__The exercise__
Could you copy out the listing below word for word, leaving the pictures out of your copy?

__Data provided__
══════
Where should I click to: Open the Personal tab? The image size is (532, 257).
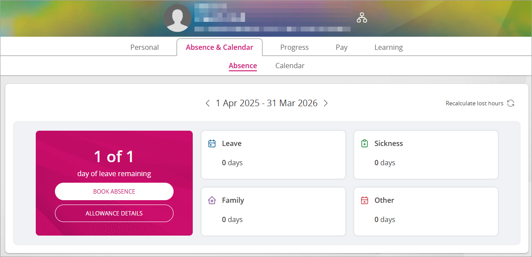(144, 47)
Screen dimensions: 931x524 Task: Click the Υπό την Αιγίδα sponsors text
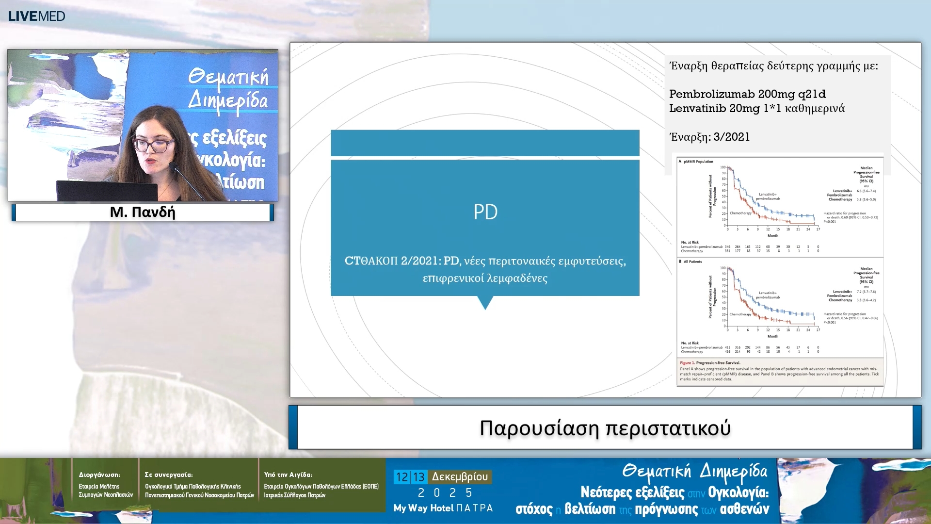point(321,485)
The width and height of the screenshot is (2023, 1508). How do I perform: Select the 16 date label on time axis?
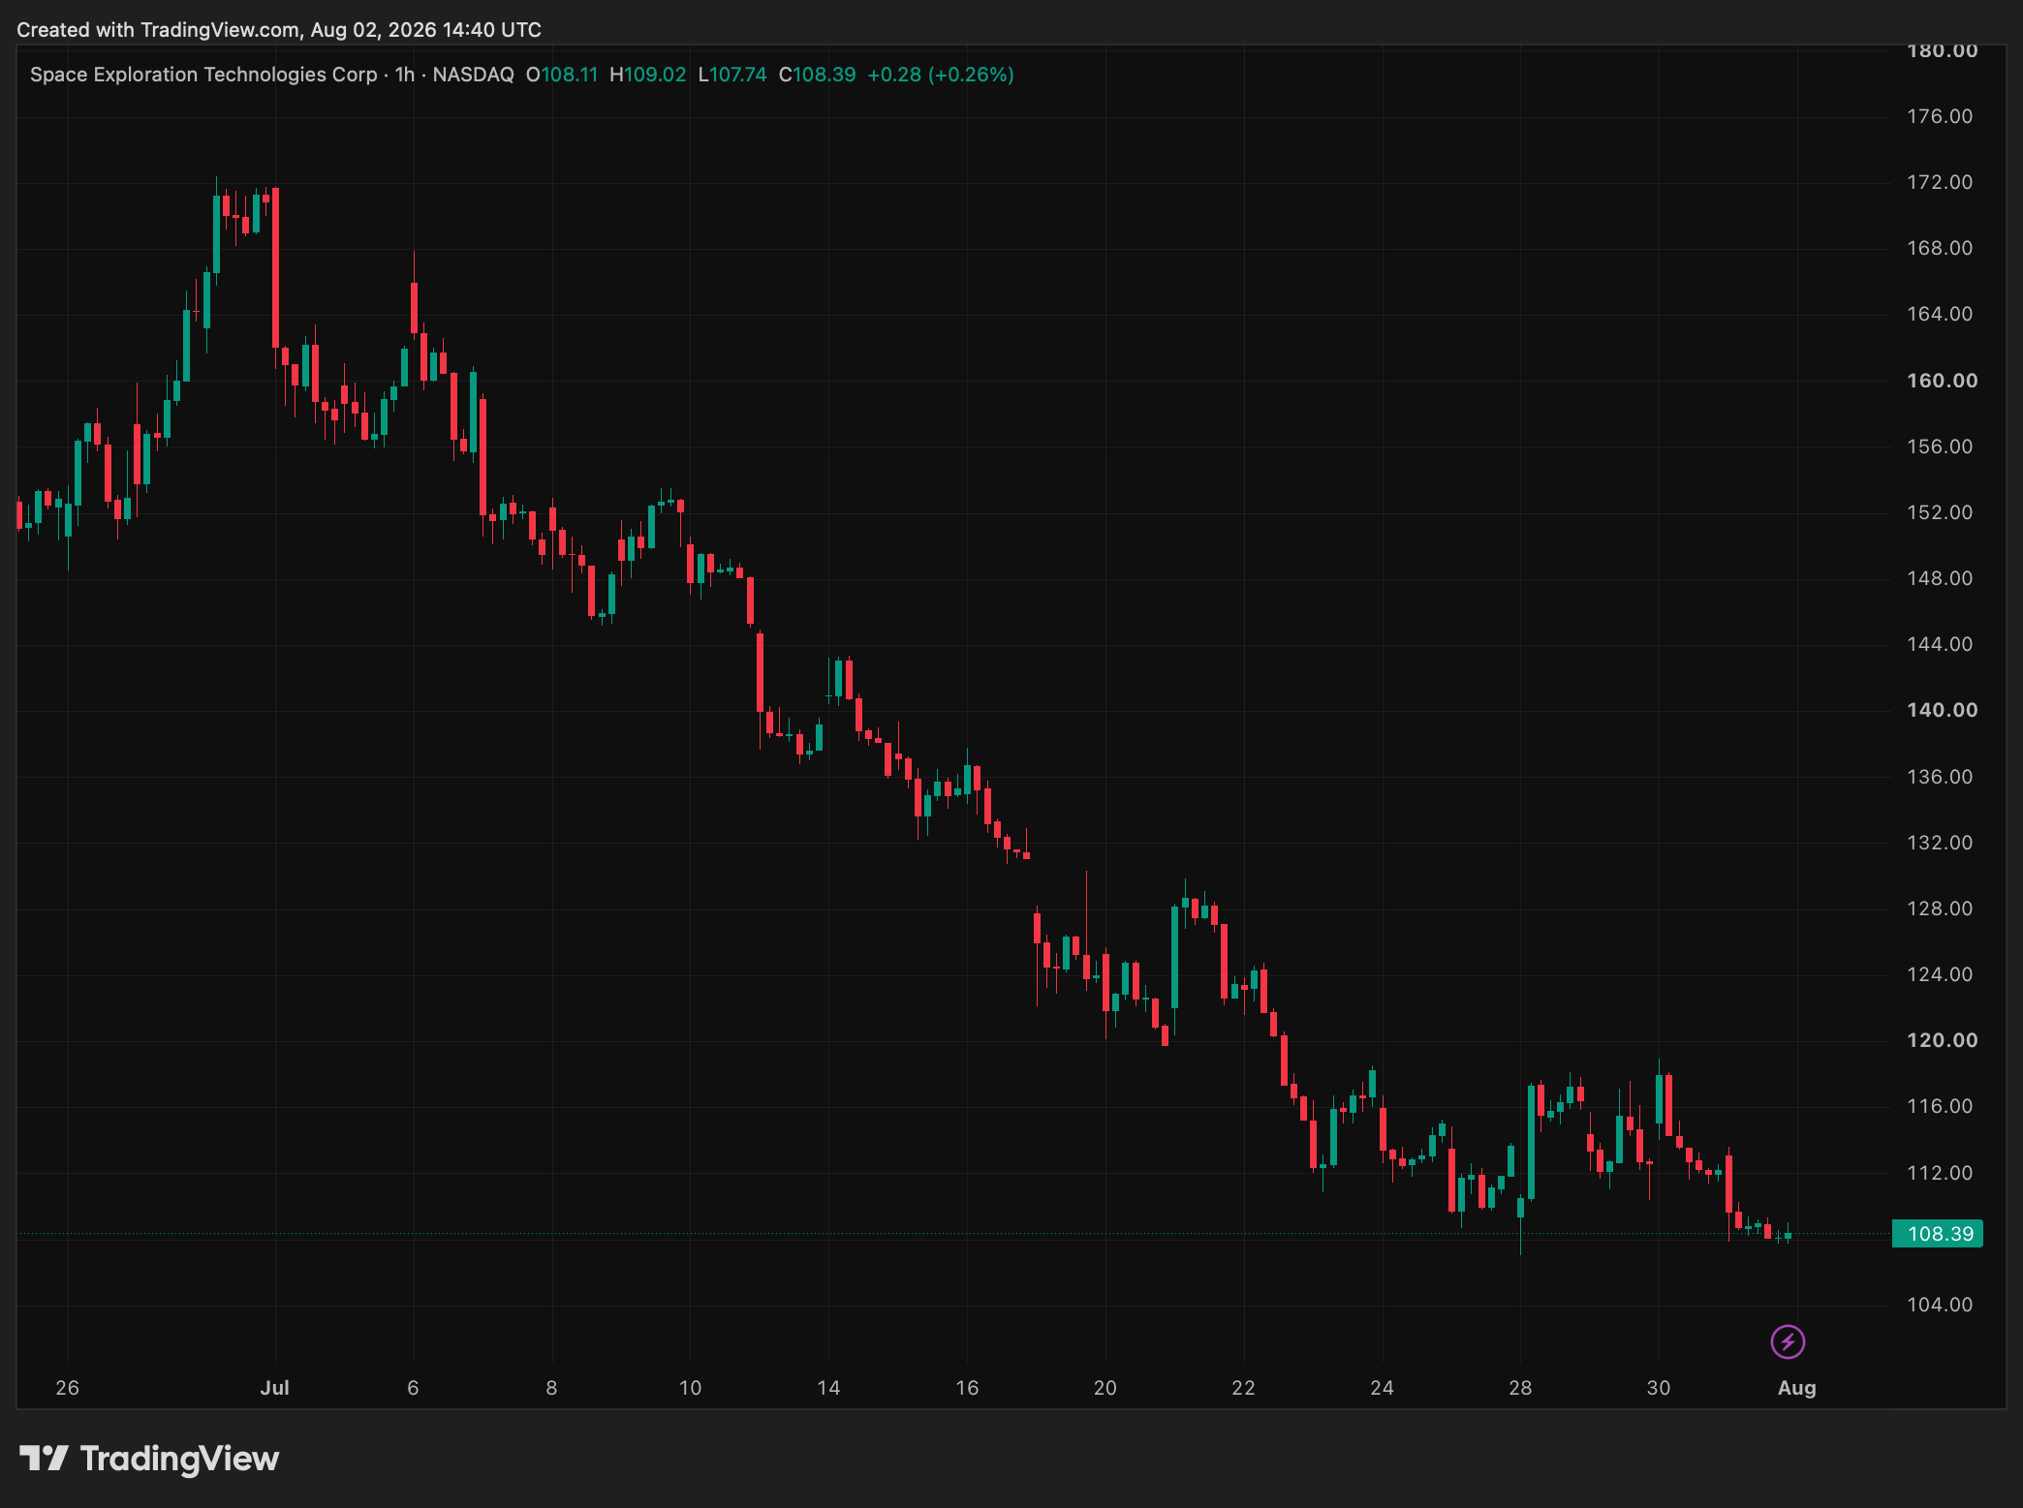point(967,1387)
══════
__Written response__
Where should I click to: Open the Personal tab? The image size is (532, 257).
(144, 47)
Screen dimensions: 931x524 Task: Click the Υπό την Αιγίδα sponsors text
point(321,485)
The width and height of the screenshot is (2023, 1508). How do I perform: Select the 16 date label on time axis?
point(967,1387)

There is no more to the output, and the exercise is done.